Live where we don’t like the school and our kids go to private school
• What is the objection to the school?
• Most AFSers do well in any school.
• Diverse schools are interesting places for exchange students. They might be more accepting of exchange student than homogenous school.
• Sign them up for honors classes.
I live too far away from the school
• Some of the most successful placements are just like yours.
• They are coming to be part of a family no matter where you live.
• We look for student who would like a rural setting.
We never travel or go anywhere – what would the student do?
• Participants are not here as tourists. They are here to experience American life and culture.
• AFS is a school-based program, not travel-based. They may have a chance to travel some with school, AFS trips, or church.
• Friends and family may offer to take them
• You might be surprised at how you can find time to do things you thought you were too busy to do.
• Find out what you can and ask if you can call them later.
• Call again to check, things may have changed.
House is not in shape, thinking of remodeling
• When? How long have you been planning?
• Will your family move out while doing this?
• AFSers can adjust and help, just like your family.
House is too small
• Student needs their own bed and study space, but not their own room.
• Sharing room will make them part of family faster.
• Relationship in the family is most important factor, not space
We don’t have enough time or we both work full time
• We are all so busy. So are AFSers!! We try to find a student that matches their lifestyle. The family is a part of the experience but the student’s are also involved in school activities, AFS weekends, activities, etc.
• Host families and kids come in all shapes and sizes. There is the right student for each family.
• Participants also come from busy families.

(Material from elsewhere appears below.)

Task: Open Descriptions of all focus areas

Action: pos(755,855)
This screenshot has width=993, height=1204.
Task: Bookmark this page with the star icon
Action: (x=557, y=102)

• Busy families encourage independence and self sufficiency.
• Most American families are busy.
• Busy people know how to get things done.
• Many host families have 2 working parents.
We need some time off from hosting
• This is very understandable plus getting new blood into the chapter keeps it strong.
• A family who has enjoyed the experience is the best source of publicity. Can they recommend a family or try to spread the word for us? Would they be willing to contact a few people in town or write a letter to the editor in town about their experience? Act as a support resource for a family considering hosting?
No, we are not interested
• Ask why to see if you can work on their reason. It may be that they just don’t know enough about hosting. It could also be that they really just aren’t interested. Ask if they can recommend a family if they seem understanding of the expectations of hosting, but just not interested.
I don’t know anybody that would be interested
• Tough one! Ask more specifics like is there anyone you know that is “the neighborhood house” (where all the kids hang out) Ask them to think about groups they may belong to, sports clubs, churches etc.
Why should we host through AFS and not another international organization?
• We are the best because of our support and screening not to mention 70 years of experience in the field of foreign exchange.
• Many programs are good and have families and students that have good experiences. The major difference between exchange organizations is the support of local volunteers, ongoing orientations, insurance coverage, etc.
• Very few other groups have a structure like AFS.